As I was leaving an inspection the other day I drove by the house pictured here.
I have seen many attempts at putting roofs on these houses designed to look like old English Thatch roofs. While I can appreciate the desire to mimic the old look, I have to say that I have never seen one pull off the mimic with much degree of success.
What is it about human beings that we have to make “new” things look like “old” things? There is no end to the number of faux materials out there. We see it in non-wood flooring made to look like wood. Non-wood siding made to look like wood. Non-wood roofing made to look like wood. Painted wood made to look like wood.
Notice a theme here?
We love wood. Wood is life. Most of civilization revolves around the use of wood. Second only to wood is stone. Think of all the products made to look like stone. How about faux-stone siding? Stone imprinted concrete flatwork? Vinyl flooring made to look like stone.
Both consciously and unconsciously, we know that we can breathe life into synthetic materials by making them look like natural materials.
In the case of the roof above, the use of natural materials to mimic natural materials is not likely going to be successful in the long run and was likely VERY costly to install. I have seen this same type of roof covered with asphalt composition shingles done more successfully than the wood shingles.
No matter what is done, the roof will never look even remotely like thatch. For that reason we might as well choose materials totally suited to curved installations–like metal–or even asphalt. No matter how you look at it, this is an expensive roof to build, to cover, and to maintain, so choosing the appropriate approach should probably have started back on the drawing board.
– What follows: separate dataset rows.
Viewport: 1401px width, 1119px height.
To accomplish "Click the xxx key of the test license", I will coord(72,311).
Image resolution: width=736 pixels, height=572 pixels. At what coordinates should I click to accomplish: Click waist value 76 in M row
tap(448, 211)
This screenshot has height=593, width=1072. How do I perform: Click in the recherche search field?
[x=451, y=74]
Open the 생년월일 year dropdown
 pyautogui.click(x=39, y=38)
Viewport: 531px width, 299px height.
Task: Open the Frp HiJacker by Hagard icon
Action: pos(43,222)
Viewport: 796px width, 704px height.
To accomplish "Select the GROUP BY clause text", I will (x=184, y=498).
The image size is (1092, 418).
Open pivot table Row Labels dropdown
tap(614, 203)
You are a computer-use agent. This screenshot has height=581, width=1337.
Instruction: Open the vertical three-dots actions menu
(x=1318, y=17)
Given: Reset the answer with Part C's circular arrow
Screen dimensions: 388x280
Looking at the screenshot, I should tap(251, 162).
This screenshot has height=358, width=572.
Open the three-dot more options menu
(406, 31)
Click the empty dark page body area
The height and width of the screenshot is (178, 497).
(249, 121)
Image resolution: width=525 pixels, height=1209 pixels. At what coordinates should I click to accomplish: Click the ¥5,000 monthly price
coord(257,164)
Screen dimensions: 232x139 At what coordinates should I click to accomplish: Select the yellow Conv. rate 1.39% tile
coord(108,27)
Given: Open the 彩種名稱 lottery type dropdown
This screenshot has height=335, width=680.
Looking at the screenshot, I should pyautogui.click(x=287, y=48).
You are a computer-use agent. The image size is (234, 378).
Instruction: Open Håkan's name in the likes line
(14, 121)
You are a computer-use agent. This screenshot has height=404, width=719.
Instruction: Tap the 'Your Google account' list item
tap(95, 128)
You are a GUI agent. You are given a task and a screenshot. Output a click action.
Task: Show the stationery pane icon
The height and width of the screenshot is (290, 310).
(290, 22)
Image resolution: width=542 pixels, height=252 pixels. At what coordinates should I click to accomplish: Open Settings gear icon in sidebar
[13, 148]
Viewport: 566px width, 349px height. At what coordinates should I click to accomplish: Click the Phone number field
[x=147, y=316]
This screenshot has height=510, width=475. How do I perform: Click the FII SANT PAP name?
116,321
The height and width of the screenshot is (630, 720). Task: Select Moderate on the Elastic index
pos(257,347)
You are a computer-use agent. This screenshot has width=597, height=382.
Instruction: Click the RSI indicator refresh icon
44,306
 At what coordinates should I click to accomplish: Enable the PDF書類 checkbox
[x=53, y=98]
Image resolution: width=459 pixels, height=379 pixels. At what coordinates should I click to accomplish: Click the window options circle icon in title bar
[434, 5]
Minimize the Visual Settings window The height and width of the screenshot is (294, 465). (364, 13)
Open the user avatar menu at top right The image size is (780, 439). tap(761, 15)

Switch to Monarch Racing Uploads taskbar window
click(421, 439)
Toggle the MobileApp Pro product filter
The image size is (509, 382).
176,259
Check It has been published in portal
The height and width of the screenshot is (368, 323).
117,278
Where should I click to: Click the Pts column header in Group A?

When someone said, “I want a house that looks like an old English Thatch roof house,” the designer could have said, “That is not really possible.” They then could have shown some of these various attempts and likely (or perhaps obviously in this case) the buyer would have chosen one of those other possibilities. They could have been informed of the heavy cost of these possibilities, and how they would end up not looking like the real thing. They could have been informed of the considerable maintenance involved in the various possible choices.
If you look close at the curved areas of the roof, one can see the extent of the face nailing that was necessary to force these wood shingles to conform to the shape of the roof.
Every single one of those shiny spots is a nail head.
For wood shingles to perform properly there should be no face nailing like this. Every nail represents a possible leak point. Some of the risk of leaks can be mitigated by various types of roofing under-layment, but I still consider the risk a nightmare over time.
Sometimes getting what we want is difficult.
Sometimes we end up faced with wanting what we get–or at least dealing with what we get.